[Records from a collection]

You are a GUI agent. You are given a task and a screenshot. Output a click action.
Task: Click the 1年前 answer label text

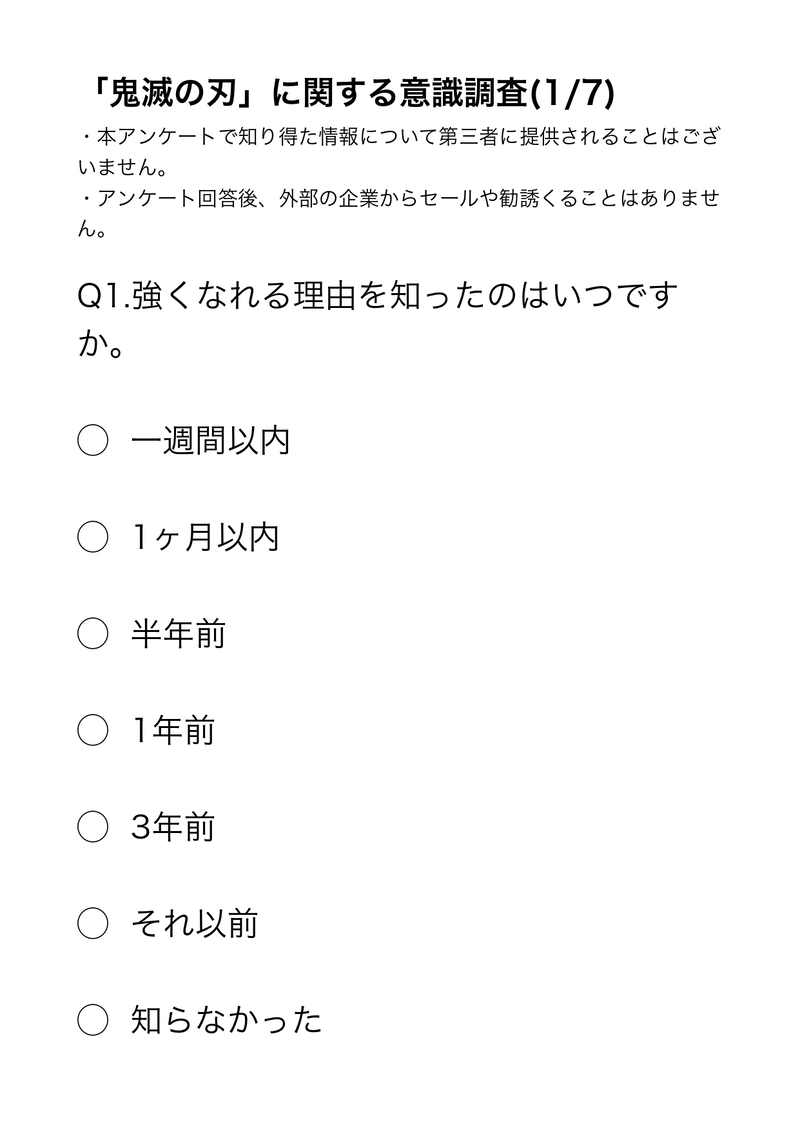(x=173, y=731)
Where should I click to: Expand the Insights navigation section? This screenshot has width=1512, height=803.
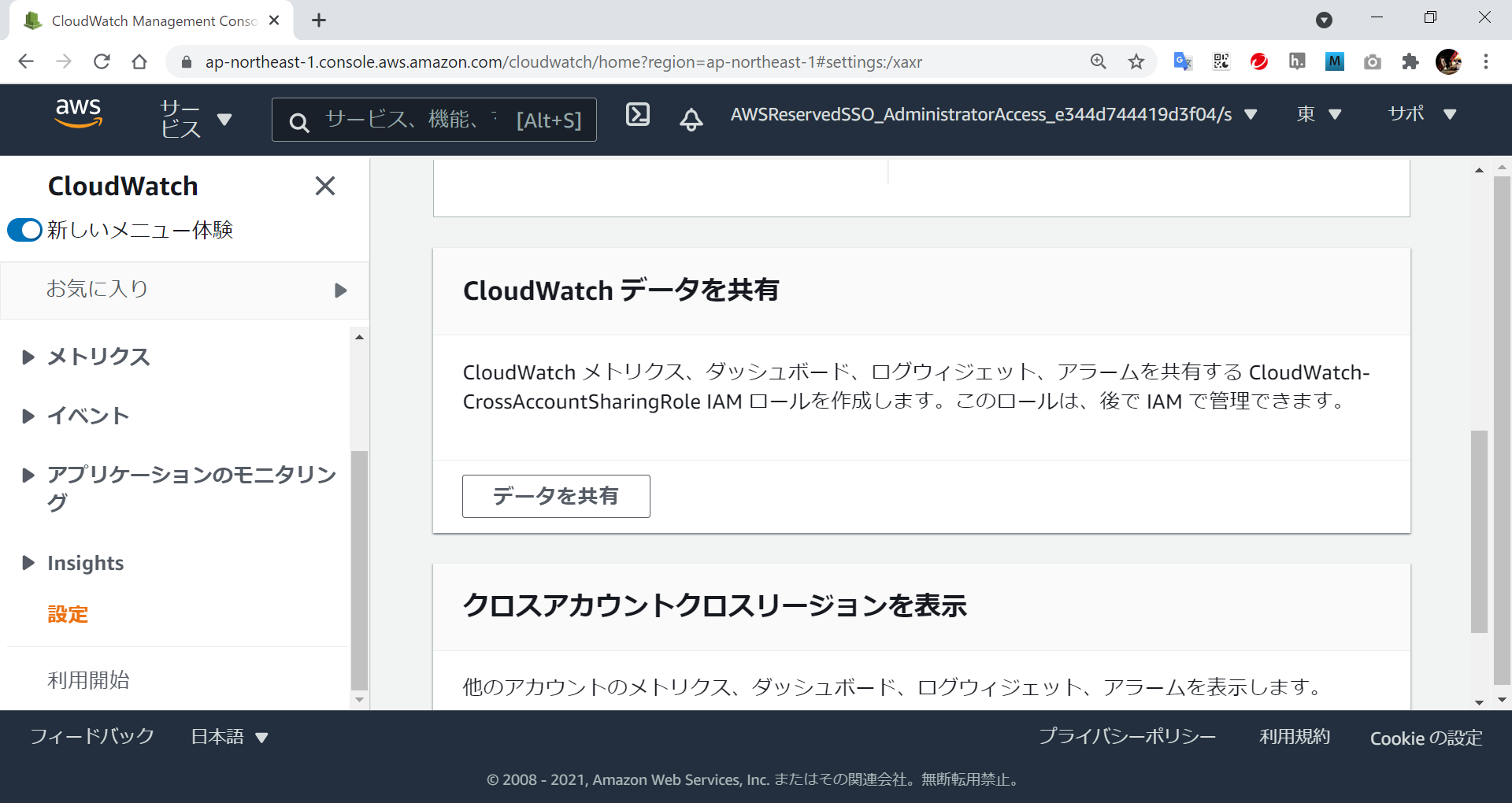(28, 563)

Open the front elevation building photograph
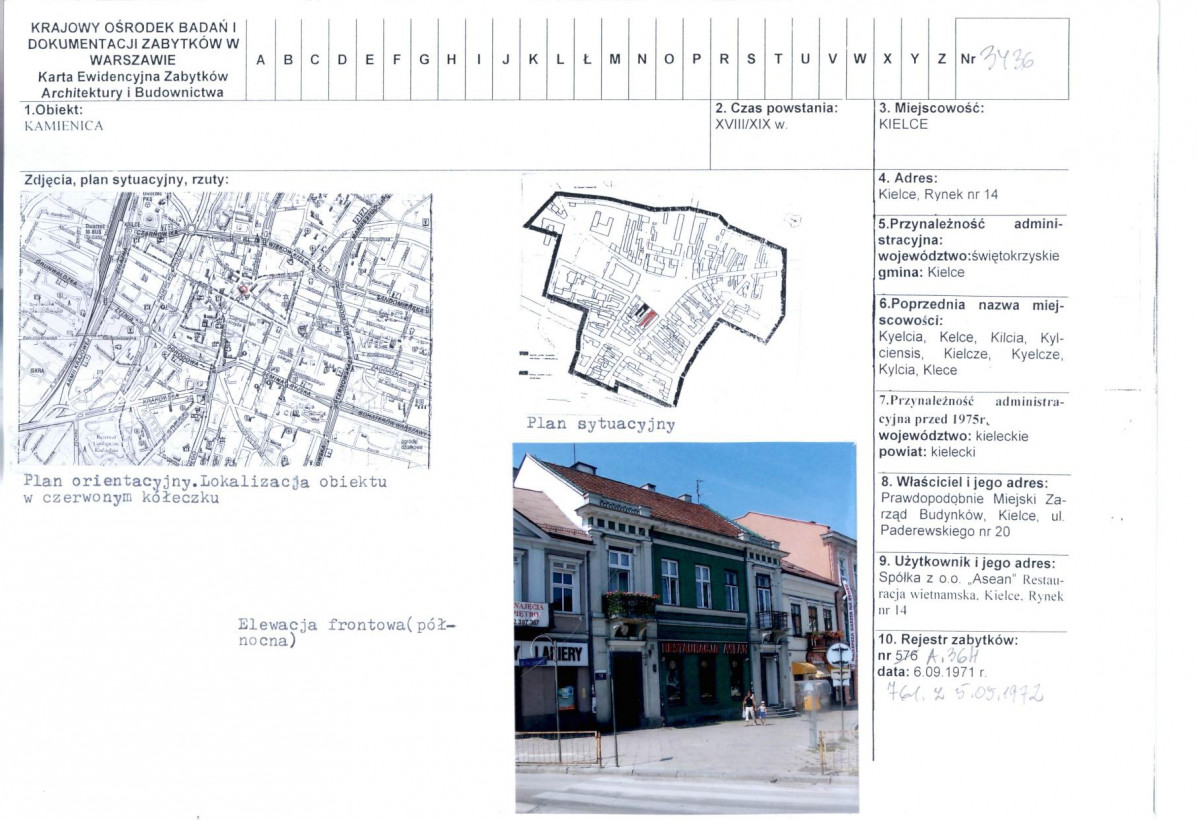[x=685, y=625]
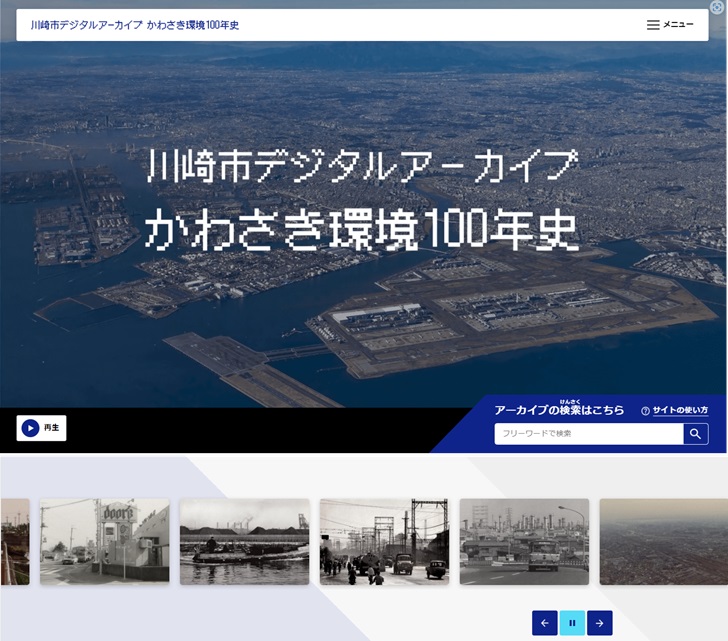Open the railway street scene photo
Viewport: 728px width, 641px height.
[x=384, y=541]
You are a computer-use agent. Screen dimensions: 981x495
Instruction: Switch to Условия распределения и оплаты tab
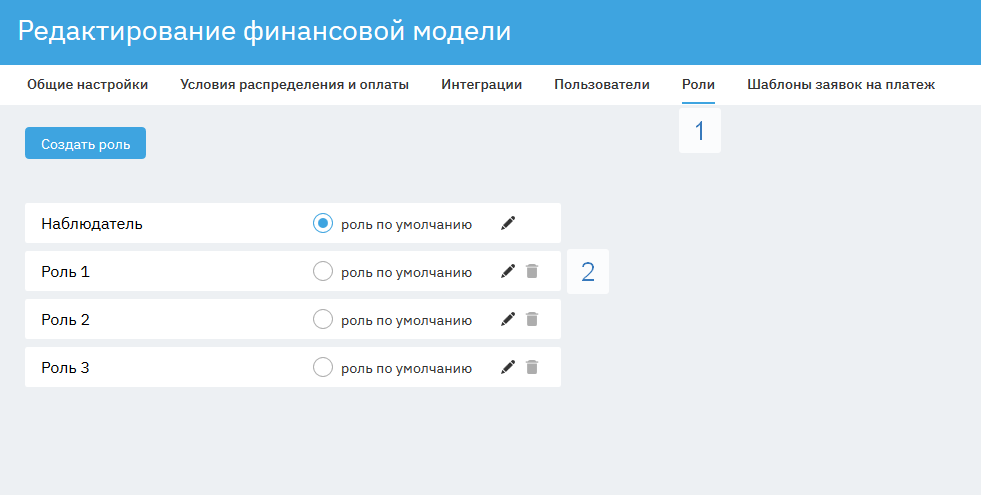click(x=294, y=85)
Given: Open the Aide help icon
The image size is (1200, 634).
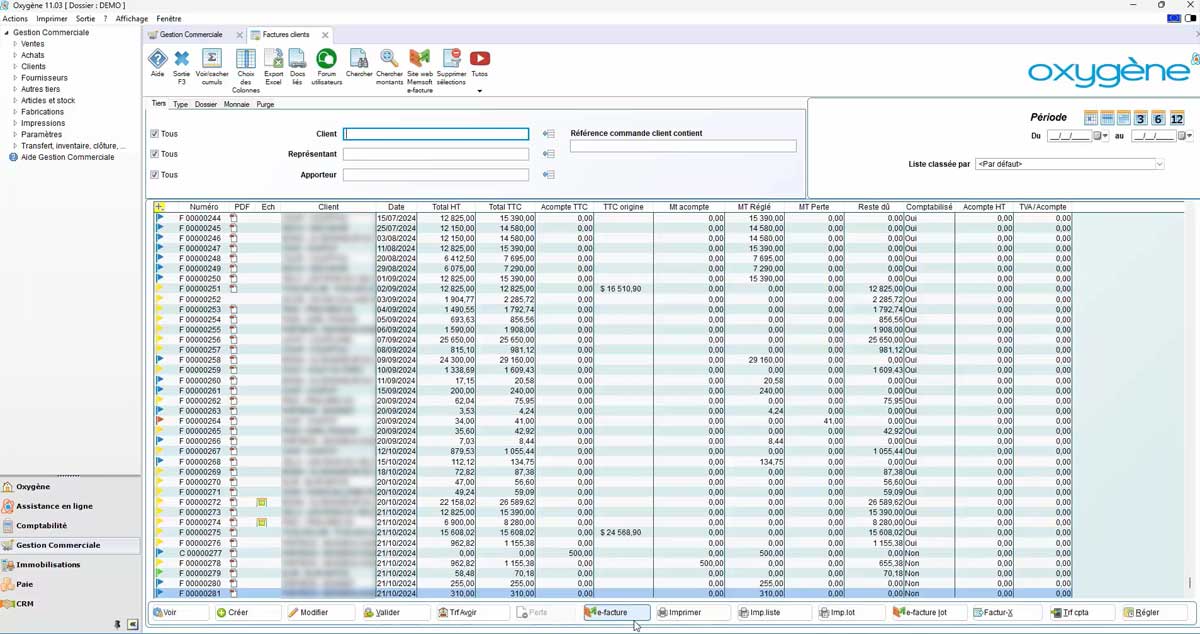Looking at the screenshot, I should pyautogui.click(x=157, y=62).
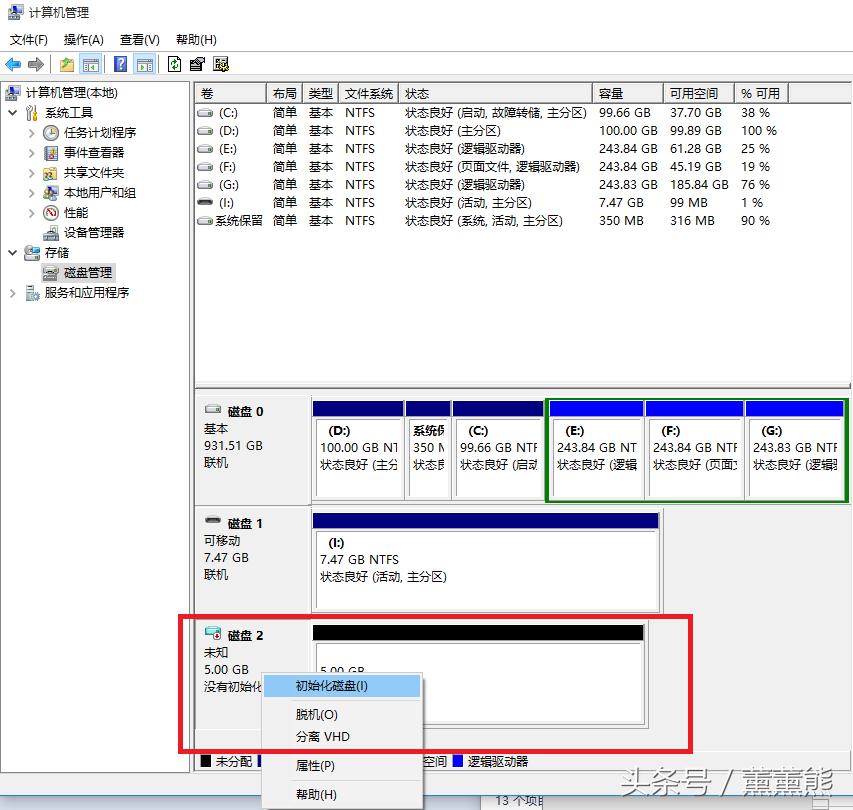Click the black 未分配 legend swatch
The image size is (853, 810).
click(x=206, y=762)
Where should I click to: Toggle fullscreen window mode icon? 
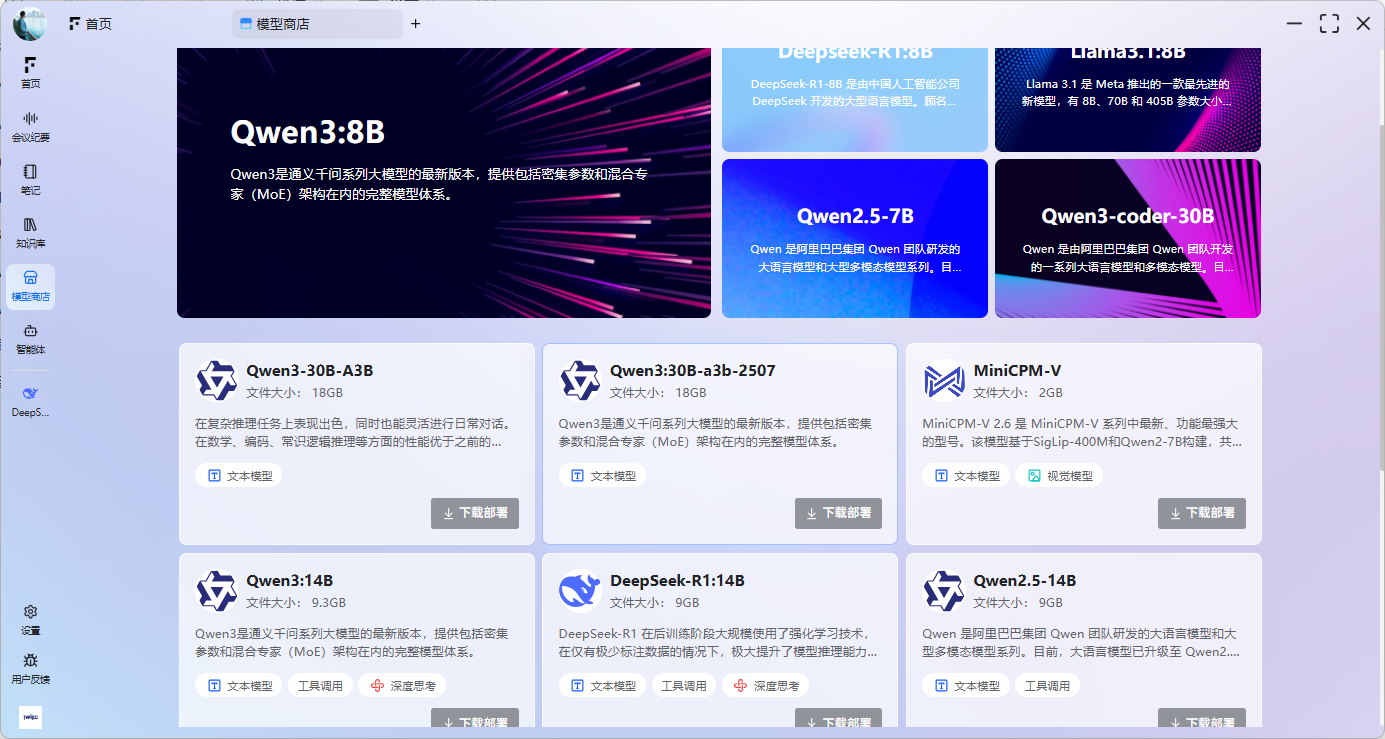(x=1328, y=24)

» **Work instructions**: One number makes up the answer: the number of lines among the entries that include the word "agent".

» **Exercise output**: 2